Evaluation
Golden Dataset
What Is a Golden Dataset?
A golden dataset is a curated set of question-and-answer pairs that represents the queries your system should be able to answer correctly. It serves as the ground truth for evaluating retrieval quality — the benchmark against which Vedana’s responses are measured. You can use the golden dataset we prepared at: Grist
Or you can prepare a golden dataset of your own.
Each entry in the golden dataset contains a question as a user would ask it, and the expected correct answer. During evaluation, Vedana sends each question through the full retrieval pipeline and compares the result against the expected answer.
A well-constructed golden dataset should:
- Cover the main question types your users will ask
- Include both structured questions (specific values, dates, names) and open-ended questions (explanations, summaries, policies)
- Reflect real or realistic phrasing, not idealized input
- Include edge cases and questions that are likely to stress retrieval boundaries
The golden dataset is not a test of the language model’s general ability. It is a test of whether the graph is correctly structured, whether the right data was ingested, and whether the retrieval tools are selecting the right information.
How to Start a Test
1. Prepare the golden dataset
Create a table with two columns: question and expected_answer. Each row is one evaluation pair.
Example:
| question | expected_answer |
|---|---|
| Who likes Quokkas? | Geneva Durben |
| What are Geneva Durben’s interests? | Quokkas, Slide Rules, Mosaic, Eating Disorders, Tantric, Marrakesh |
| Which people are interested in Joshua Trees? | Flo Zaugg, Nathen Saadia |
Keep expected answers concise and factual. For structured questions the answer should match the exact value stored in the graph. For document-based questions the answer should capture the key information a correct response would contain.
2. Upload the golden dataset to Grist
Upload your golden dataset table to Grist during the initial setup step (see step 5 of the Quickstart). It should be added as its own table, separate from your domain data and data model.
3. Run ETL
The golden dataset is loaded into the evaluation pipeline during ETL.
- Navigate to the ETL section > main tab, and run the pipeline by clicking ‘Run Selected’.
- Ensure ETL has completed successfully before running a test, including data model load, data load, and embedding generation.
4. Trigger an evaluation run
Open the Backoffice at http://localhost:8000, navigate to the ETL section, and trigger a metrics run. Open eval tab in ETL section and start evaluation pipeline by clicking ‘Run Selected’. The pipeline will iterate over each question in the golden dataset, send it to the chat endpoint, and record the response alongside the expected answer.
How to Evaluate Metrics
Once ETL is complete and the chat endpoint is responding, run the evaluation pipeline from the Backoffice.

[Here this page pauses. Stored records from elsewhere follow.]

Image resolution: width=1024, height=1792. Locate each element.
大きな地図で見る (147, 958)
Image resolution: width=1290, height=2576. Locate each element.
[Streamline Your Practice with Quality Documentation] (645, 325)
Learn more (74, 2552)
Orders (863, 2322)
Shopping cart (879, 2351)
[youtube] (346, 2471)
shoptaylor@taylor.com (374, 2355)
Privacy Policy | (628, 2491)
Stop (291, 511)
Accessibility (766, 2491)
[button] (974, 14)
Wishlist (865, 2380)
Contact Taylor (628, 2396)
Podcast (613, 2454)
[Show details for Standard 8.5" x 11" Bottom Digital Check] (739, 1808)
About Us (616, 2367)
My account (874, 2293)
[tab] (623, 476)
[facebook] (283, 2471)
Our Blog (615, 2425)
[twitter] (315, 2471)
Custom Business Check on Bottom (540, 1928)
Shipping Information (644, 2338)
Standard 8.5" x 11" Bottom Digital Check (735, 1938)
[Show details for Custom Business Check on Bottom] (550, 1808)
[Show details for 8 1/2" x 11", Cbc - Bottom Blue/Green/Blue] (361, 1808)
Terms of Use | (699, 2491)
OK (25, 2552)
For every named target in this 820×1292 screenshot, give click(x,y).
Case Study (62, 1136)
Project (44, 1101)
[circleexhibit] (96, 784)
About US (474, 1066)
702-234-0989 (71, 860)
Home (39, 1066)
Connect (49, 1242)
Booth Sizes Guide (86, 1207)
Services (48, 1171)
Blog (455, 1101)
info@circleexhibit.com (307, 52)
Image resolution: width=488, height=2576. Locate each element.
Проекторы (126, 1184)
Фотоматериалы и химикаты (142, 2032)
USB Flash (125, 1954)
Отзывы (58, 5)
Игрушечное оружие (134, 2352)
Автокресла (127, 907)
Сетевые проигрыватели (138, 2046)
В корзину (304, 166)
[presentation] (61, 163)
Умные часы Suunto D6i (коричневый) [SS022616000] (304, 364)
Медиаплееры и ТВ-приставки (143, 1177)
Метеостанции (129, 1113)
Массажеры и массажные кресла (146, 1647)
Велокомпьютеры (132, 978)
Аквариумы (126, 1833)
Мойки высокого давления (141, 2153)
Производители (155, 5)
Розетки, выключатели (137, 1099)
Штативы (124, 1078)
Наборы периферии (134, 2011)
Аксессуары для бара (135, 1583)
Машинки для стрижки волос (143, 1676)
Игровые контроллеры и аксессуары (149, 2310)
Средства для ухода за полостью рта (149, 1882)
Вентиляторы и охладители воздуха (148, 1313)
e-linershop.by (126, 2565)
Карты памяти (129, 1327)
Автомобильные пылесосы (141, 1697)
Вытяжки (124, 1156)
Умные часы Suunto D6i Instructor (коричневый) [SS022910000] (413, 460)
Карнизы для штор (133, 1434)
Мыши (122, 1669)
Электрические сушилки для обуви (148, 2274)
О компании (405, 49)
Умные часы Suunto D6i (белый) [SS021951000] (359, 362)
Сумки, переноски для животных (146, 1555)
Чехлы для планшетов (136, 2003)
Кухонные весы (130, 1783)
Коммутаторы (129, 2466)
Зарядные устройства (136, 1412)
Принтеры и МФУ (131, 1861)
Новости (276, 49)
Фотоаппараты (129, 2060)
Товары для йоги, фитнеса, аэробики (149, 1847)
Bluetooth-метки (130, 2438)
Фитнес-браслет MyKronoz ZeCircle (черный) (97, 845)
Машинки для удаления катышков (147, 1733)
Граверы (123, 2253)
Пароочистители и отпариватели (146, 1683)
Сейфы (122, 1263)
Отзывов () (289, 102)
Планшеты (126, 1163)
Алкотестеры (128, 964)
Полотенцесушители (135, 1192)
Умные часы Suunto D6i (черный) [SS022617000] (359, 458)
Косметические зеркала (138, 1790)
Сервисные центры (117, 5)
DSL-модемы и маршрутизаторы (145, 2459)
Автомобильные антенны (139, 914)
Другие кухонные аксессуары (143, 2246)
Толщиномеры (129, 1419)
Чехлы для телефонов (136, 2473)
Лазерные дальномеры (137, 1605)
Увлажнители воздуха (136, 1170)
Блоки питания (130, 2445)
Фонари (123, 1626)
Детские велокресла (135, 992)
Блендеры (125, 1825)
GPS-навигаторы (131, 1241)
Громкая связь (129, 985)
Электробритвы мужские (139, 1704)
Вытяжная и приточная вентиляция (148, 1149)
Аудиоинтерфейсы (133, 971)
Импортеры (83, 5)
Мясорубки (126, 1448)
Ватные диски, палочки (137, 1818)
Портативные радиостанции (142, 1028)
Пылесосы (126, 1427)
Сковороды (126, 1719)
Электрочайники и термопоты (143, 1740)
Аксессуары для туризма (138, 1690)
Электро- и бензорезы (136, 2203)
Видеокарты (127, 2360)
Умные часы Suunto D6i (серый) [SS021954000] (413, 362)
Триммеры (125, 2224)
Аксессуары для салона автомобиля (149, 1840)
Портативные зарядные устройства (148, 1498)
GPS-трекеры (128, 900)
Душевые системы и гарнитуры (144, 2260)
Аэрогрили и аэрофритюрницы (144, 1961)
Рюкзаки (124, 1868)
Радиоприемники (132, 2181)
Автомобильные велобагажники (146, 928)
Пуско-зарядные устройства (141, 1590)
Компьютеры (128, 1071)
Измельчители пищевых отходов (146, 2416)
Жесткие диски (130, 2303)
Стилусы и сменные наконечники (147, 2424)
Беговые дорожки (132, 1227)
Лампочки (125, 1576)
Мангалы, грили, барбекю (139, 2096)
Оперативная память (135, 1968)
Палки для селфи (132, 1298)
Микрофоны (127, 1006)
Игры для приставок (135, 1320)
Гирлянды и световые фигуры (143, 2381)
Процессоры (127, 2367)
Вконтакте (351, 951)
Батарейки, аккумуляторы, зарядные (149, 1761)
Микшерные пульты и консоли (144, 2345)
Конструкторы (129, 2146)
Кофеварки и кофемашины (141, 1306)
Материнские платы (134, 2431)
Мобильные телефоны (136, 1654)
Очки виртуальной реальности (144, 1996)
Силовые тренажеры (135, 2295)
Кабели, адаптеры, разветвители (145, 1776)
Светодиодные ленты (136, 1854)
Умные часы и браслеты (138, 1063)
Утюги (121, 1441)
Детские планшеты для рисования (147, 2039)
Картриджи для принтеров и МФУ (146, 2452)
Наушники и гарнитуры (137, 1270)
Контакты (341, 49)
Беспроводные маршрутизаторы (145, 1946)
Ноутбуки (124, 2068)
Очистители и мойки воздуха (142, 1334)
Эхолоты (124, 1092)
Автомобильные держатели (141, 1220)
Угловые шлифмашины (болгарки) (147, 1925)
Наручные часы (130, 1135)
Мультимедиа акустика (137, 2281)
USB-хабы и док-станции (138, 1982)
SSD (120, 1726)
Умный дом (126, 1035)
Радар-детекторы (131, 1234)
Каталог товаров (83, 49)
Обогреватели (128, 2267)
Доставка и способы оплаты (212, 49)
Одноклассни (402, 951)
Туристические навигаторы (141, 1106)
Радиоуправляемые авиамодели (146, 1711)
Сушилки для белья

Navigate to the Evaluation (Eval) section and trigger a metrics run:
- In Golden QA Dataset window select questions.
- Check Judge Configuration and Pipeline Configuration.
- Refresh Data Model.
- Start metrics run by clicking ‘Run Selected’.
The pipeline will:
- Iterate over each question in the golden dataset
- Send it to the chat endpoint
- Compare the response against the expected answer
- Compute retrieval metrics
Hit Rate
The primary metric is Hit Rate — the proportion of questions for which the correct answer was retrieved. It is expressed as a value between 0 and 1, where 1.0 means every question returned the correct answer.
A hit rate above 0.8 is generally considered a good baseline for a well-modeled domain. Below 0.6 indicates systematic retrieval problems that need to be addressed before the system is production-ready.
Per-question breakdown
In addition to the aggregate score, the evaluation output includes a per-question breakdown showing which questions passed, which failed, and what the system returned. Use this to identify patterns in failures rather than treating hit rate as a single number to optimize.
Common failure patterns and what they indicate:
| Pattern | Likely cause |
|---|---|
| Structured questions failing (names, dates, values) | Anchor or attribute missing from data model, or ETL did not complete |
| Document questions failing | Poor chunking, missing embeddings, or wrong playbook tool selection |
| A whole category of questions failing | Playbook routing the wrong intent to the wrong tool |
| Inconsistent results across similar questions | Embed threshold too low or too high for semantic search fields |
Iterating on results
Evaluation is most useful as an iteration loop, not a one-time check. After identifying failure patterns:
- Adjust the data model, playbook, or chunking configuration in Grist
- Re-run ETL
- Re-run the evaluation
- Compare hit rate before and after
Each iteration should be targeted — change one thing at a time so the effect of each adjustment is measurable. Adding questions to the golden dataset over time, particularly questions derived from real user queries, will make the benchmark progressively more representative of production behavior.